Utilities for running the PACRR neural IR model for Complex Answer Retrieval.
So far, there's just similarity matrix generation (to HDF5 file).
pip install -r requirements.txt
Python version: 3.6
python generate_simmats.py --run [qrels] --outlines [outlines.cbor] --embeddings [embed] --paragraphs [paragraphcorpus.cbor]
Outputs to simmats.hdf5
. To configure, use --output
.
The --run
argument is a TREC qrels or run file that indicates which simmats to
generate. The --outlines
file is a cbor file that indicates the text of the
queries. The --paragraphs
file is a cbor file that contains the text of the
paragraphs. Both can be found at http://trec-car.cs.unh.edu/datareleases/.
This will run on as many CPUs as are available on the machine. To configure this
value, use the --pool
option.
On 24 CPUs, it takes about 30min to generate simmats for automatic in 1 fold (data version 1.5). It's pretty I/O heavy right now, so there's probably a way to make it faster.

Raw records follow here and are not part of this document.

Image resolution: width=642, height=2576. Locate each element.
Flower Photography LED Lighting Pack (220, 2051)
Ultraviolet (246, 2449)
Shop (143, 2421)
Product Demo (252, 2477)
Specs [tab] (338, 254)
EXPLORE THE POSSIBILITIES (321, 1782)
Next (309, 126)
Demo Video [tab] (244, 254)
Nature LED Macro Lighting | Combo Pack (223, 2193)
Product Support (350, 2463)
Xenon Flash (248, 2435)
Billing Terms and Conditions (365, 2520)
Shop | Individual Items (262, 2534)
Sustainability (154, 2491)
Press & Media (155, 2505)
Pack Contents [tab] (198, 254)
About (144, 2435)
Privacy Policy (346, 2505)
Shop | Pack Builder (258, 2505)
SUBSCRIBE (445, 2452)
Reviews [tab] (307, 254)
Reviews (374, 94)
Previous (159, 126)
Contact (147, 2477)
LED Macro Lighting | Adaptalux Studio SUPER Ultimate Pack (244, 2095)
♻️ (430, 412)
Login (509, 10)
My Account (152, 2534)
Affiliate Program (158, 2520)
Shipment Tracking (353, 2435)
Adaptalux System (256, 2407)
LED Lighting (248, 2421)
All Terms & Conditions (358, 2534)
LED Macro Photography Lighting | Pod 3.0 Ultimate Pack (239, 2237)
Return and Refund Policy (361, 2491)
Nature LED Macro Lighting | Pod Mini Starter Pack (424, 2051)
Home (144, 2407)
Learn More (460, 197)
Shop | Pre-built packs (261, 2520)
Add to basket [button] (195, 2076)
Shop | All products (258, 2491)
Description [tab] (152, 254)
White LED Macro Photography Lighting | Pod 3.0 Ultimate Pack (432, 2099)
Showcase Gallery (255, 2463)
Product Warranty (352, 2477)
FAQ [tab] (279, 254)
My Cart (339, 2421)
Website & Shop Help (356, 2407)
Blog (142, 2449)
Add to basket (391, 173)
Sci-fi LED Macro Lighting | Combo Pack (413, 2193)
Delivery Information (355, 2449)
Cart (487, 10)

It takes a while just to read through the paragraphs file itself, though.
python generate_simmats.py --run car-train/train.fold0.cbor.hierarchical.qrels --outlines car-train/train.fold0.cbor.outlines --embeddings glove.6B.50d.txt --paragraphs car-paragraphcorpus/paragraphcorpus.cbor
[2018-06-30 16:52:02,509][__main__:59][DEBUG] - [START] reading run files
1054369it [00:03, 272597.76it/s]
[2018-06-30 16:52:06,377][__main__:51][DEBUG] - found 1054369 pairs, 436851 qids, 1030775 docids
[2018-06-30 16:52:06,377][__main__:61][DEBUG] - [DONE] reading run files [3.8686s]

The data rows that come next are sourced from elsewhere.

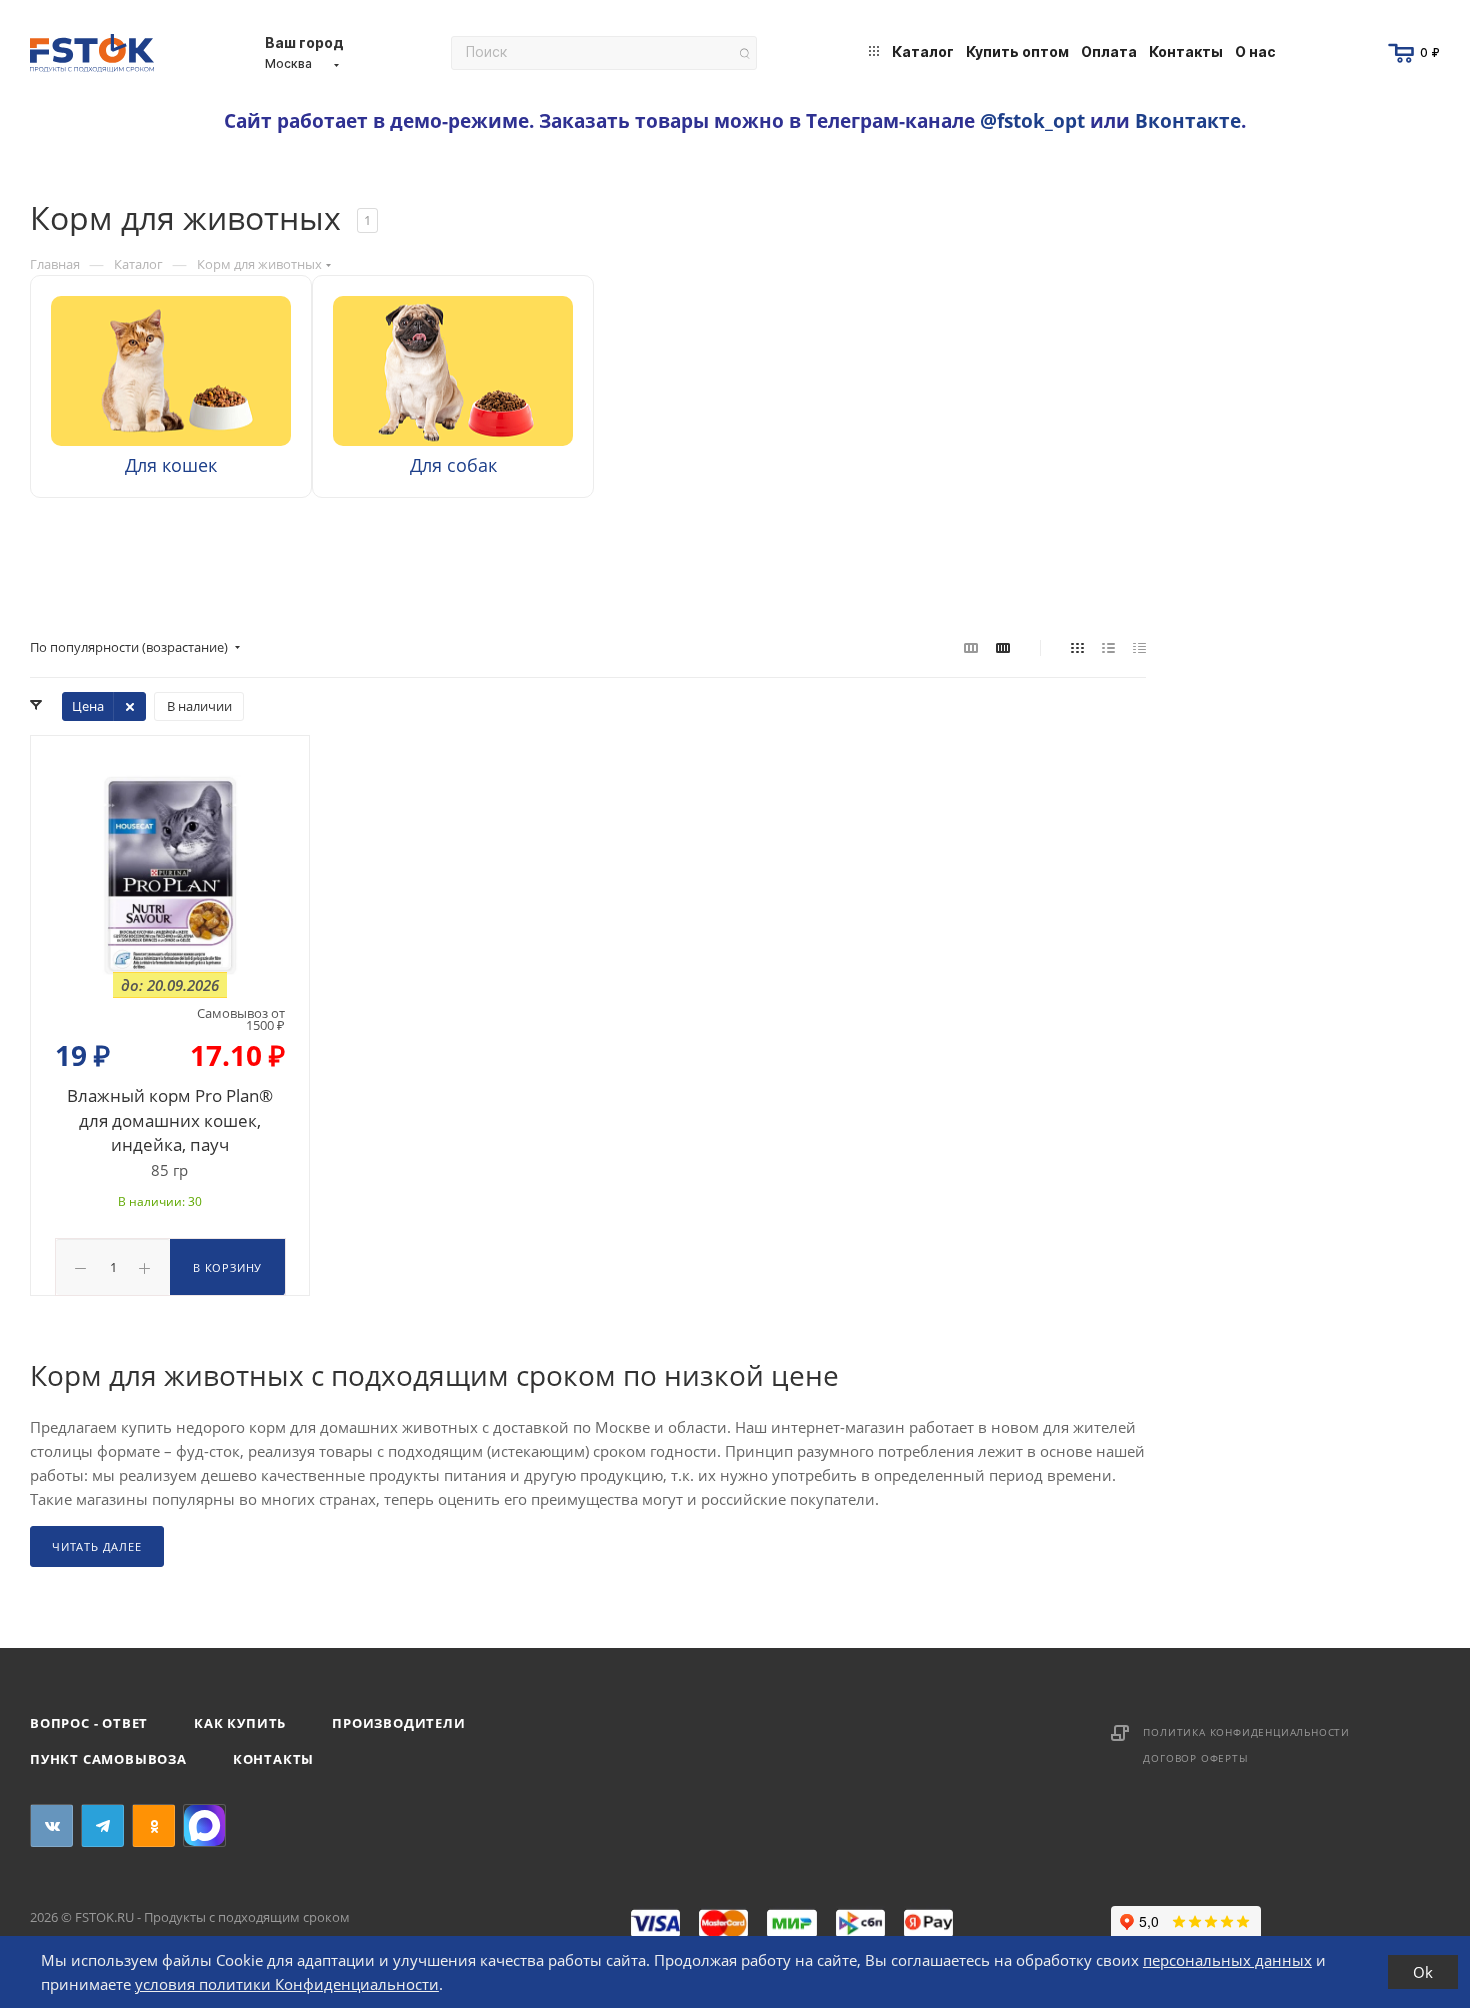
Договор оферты (1195, 1758)
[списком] (1108, 647)
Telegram (102, 1825)
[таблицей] (1139, 647)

[2018-06-30 16:52:06,377][__main__:59][DEBUG] - [START] reading outlines
408137it [01:19, 5149.98it/s]
[2018-06-30 16:53:25,628][__main__:51][DEBUG] - found 408004 qids, 266457 headings
[2018-06-30 16:53:25,628][__main__:61][DEBUG] - [DONE] reading outlines [79.2507s]
[2018-06-30 16:53:25,785][__main__:54][WARNING] - missing outlines for 28847 qid(s), e.g. 9/11%20Truth%20movement/History
[2018-06-30 16:53:25,785][__main__:59][DEBUG] - [START] cleaning up missing qids
[2018-06-30 16:53:25,842][__main__:61][DEBUG] - [DONE] cleaning up missing qids [0.0573s]
[2018-06-30 16:53:25,842][__main__:59][DEBUG] - [START] loading embeddings
[2018-06-30 16:53:33,795][__main__:61][DEBUG] - [DONE] loading embeddings [7.9529s]
[2018-06-30 16:53:33,992][__main__:54][WARNING] - missing 35662 token(s) in embeddings, e.g. hauptstadt. These will be treated as binary matches. Consider retraining embeddings.
[2018-06-30 16:53:34,004][__main__:59][DEBUG] - [START] generating simmats
[2018-06-30 16:53:34,019][__main__:51][DEBUG] - pool process started
...
[2018-06-30 16:53:34,337][__main__:51][DEBUG] - pool process started
100%|██████████████████████████████| 1030775/1030775 [32:53<00:00, 522.19para/s]
[2018-06-30 17:26:28,273][__main__:61][DEBUG] - [DONE] generating simmats [1974.2693s]
[2018-06-30 17:26:28,273][__main__:51][DEBUG] - done!
File size: 5.2G
The output file is organized as follows:
[heading_or_page_id]/[paragraphid] - q x d similarity matrix
When building the full simmat for a query, find all components of the query (i.e., page_id, and heading ids), and concat the matrices along axis 0.
Terms that are not found in the embeddings file are binary matched (i.e, a similarity score of 1 if exact match, otherwise 0). It's best to retrain the embeddings using all available data so there are no missing terms.